Spotlight: Moe Green
August 16, 2010

Not what you would expect to hear from one of today's Bay Area artists, Moe Green has a sound unlike the majority of his West Coast counterparts.  And that's definitely not a bad thing.   Part of what I feel to be the return of West to Hip-Hop, Moe Green will definitely not disappoint.

Personally, I was shocked to hear a sound like this come out of California.   Alot of times you expect to hear that West Coast twang along with tracks laced with Troutman'esque sounds, which isn't the case with Moe.

Coming out swinging with his debut effort Rocky Maivia: Non Title Match, I definitely have high hopes for Moe Green. Hopefully some of the artists out there on the west coast can take a few notes from this guy.


The rap game is overflowing with aspiring new MCs, all crammed into a single ring fighting for that lone heavyweight title. One particular competitor who has fully dedicated himself to the good fight is 22-year old Moe Green from Vallejo, California. His forthcoming debut album, Rocky Maivia: Non Title Match, is titled after Dwayne "The Rock" Johnson’s first professional ring name and perfectly embodies Moe place in today’s hip-hop circuit – the newcomer who is one day going to hold the championship belt. “The idea behind Rocky Maivia is the come up,” says Moe. “It’s about stepping into the league with the pros and aiming for the stars.”

While his parents spun old school funk, jazz, and, occasionally, hip-hop, Moe's early musical influences stemmed from whatever was popular at the time, not necessarily what hip-hop purists lauded. As part of the TRL generation, Moe incorporates elements of pop music, often draping his impressive verses over the kind of beats most people wouldn’t assume an up-and-coming hip-hop artist would use. Moe’s soundbeds range from sparse and blunted (“Ride”) to jazzy (“KIM”), and he’s just as comfortable singing hooks over driving soul-tinged beats (“Search Party”) as he is rapping over electro-house artist Kavinsky’s 80’s soundtrack-like sounds (bonus track “Lights, Camera, Action”) and a drippy, spacey dubstep version of synthpop duo La Roux’s “In The Kill” (“Going For The Kill”).

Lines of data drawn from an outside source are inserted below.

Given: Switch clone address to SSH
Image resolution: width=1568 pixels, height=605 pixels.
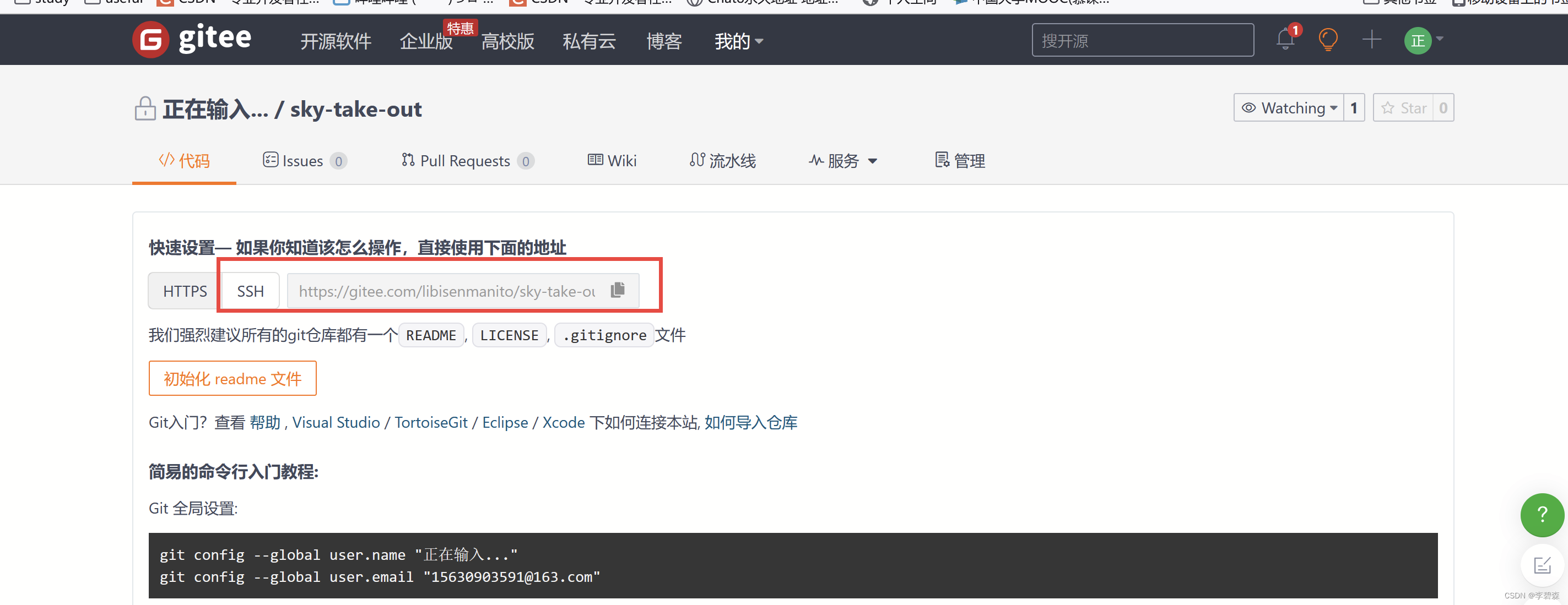Looking at the screenshot, I should click(250, 291).
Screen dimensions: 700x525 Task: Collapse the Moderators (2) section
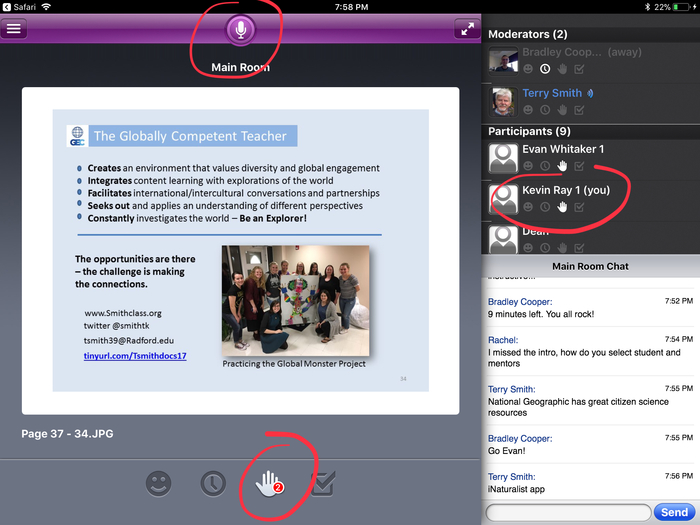[x=525, y=34]
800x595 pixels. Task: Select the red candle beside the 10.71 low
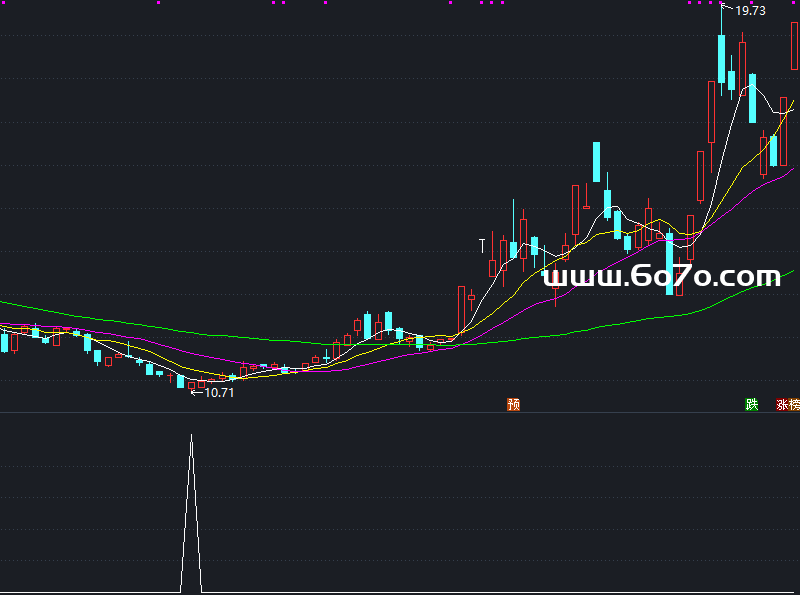191,385
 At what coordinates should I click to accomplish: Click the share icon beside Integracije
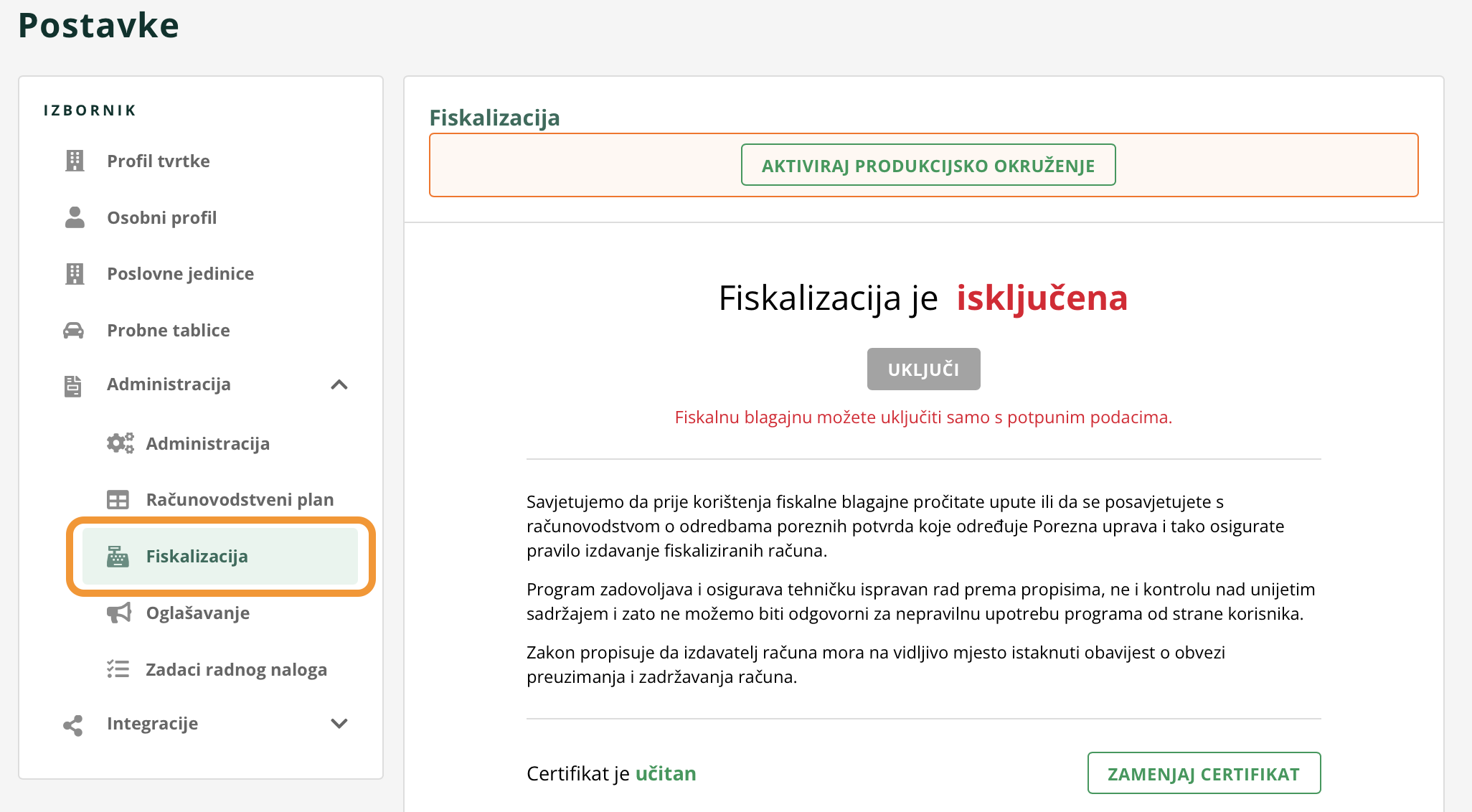[x=73, y=724]
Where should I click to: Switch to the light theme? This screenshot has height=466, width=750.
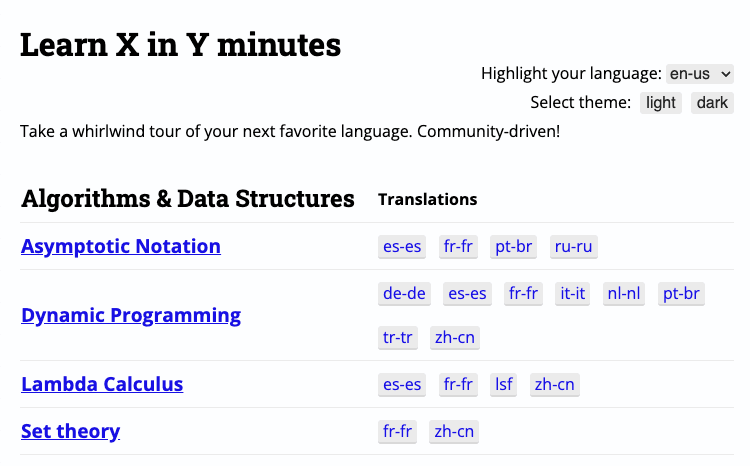click(661, 103)
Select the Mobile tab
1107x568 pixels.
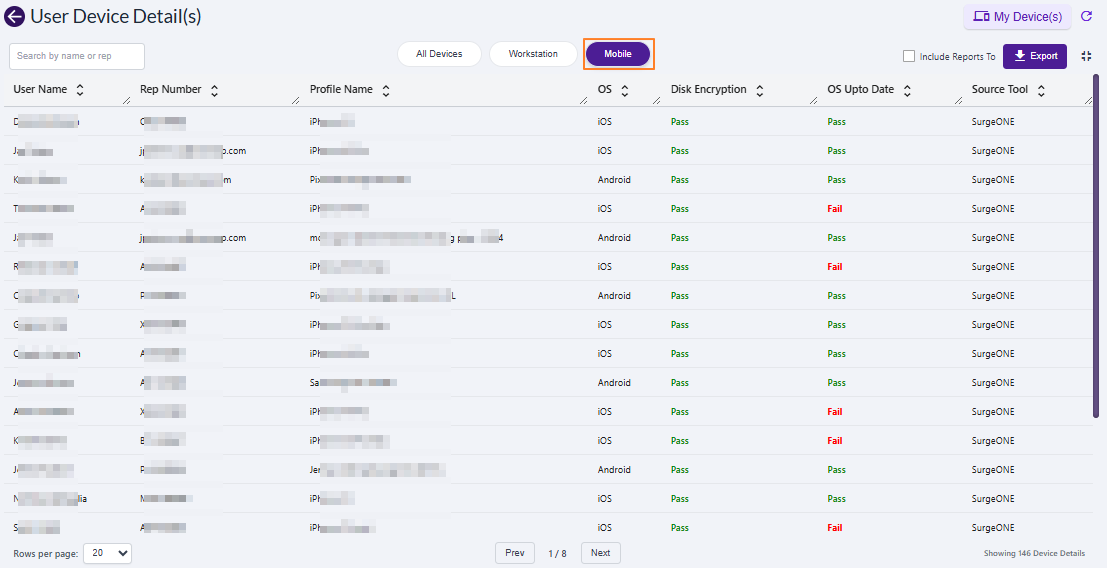(618, 54)
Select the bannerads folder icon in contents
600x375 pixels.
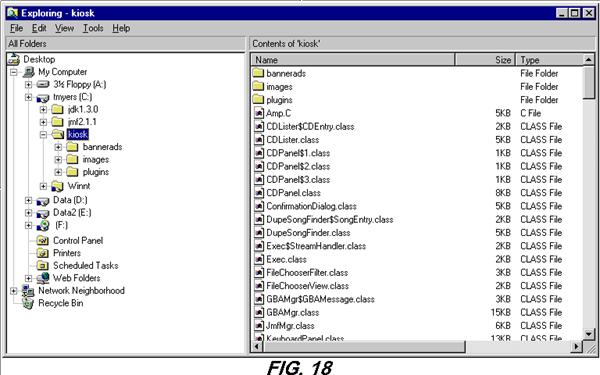pyautogui.click(x=258, y=73)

But to this day, Moe’s main source of inspiration comes from his hometown of Vallejo. Tucked away in the San Francisco Bay Area, Vallejo is well documented as the birthplace of rap legends E-40 and Mac Dre, but despite the city's recognition as a hip-hop hot spot, Vallejo is suffering its own fair share of hardships. In 2008, Moe’s hometown became the largest city in the state to file for bankruptcy and continues to struggle from financial adversity. The domino effect of these events has directly affected the morale of his community and motivates Moe to speak the truth and create sincere music that inspires his peers. “After hearing my music, I want people to recognize me as somebody they can relate to because I make honest music,” says Moe who cites the track "Day Dreamer" featuring Ragen Fykes as an example of the honest, everyday emotions expressed in his music. “Everybody hates being broke, hates their job, goes through relationship problems, wants dope shoes and clothes, has guilty pleasures and that's what I rap about.”

Like any fighter, years of training, dedication, and discipline are required to claim the top spot. Moe has been training for this his entire life. Having competed in speech and poetry meets growing up, Moe found himself genuinely attracted to the creative freedom music imparts early in his life, even writing rhymes in kindergarten with his childhood best friend and E-40’s son, Droop-E. What initially began as a childhood hobby progressed into a full-blown passion when Moe resolved to making music his life. “I decided to make a career out of music when I realized I wanted to find something to do with my life that didn’t make me hate waking up in the morning,” says Moe who, on the somber "Emerald City," raps about his desire to look back on life happy with his decisions and the conflicts encountered on the road to success. “Growing up, my mom always said she should have been in Hollywood. I don’t want to look back on my life someday and wonder ‘What if’?' I’m ready to fight for my place in hip-hop.” Listeners of Rocky Maiva can expect to hear tales from a young man from a hard hit city trying to find his way in the world the best he can. On growing from Rocky Maivia to one day standing amongst the greats, Moe says, “I need to win a couple belts first. I have to prove that I have the skill to do that and this album is like my wrestling debut.” And so, the journey begins.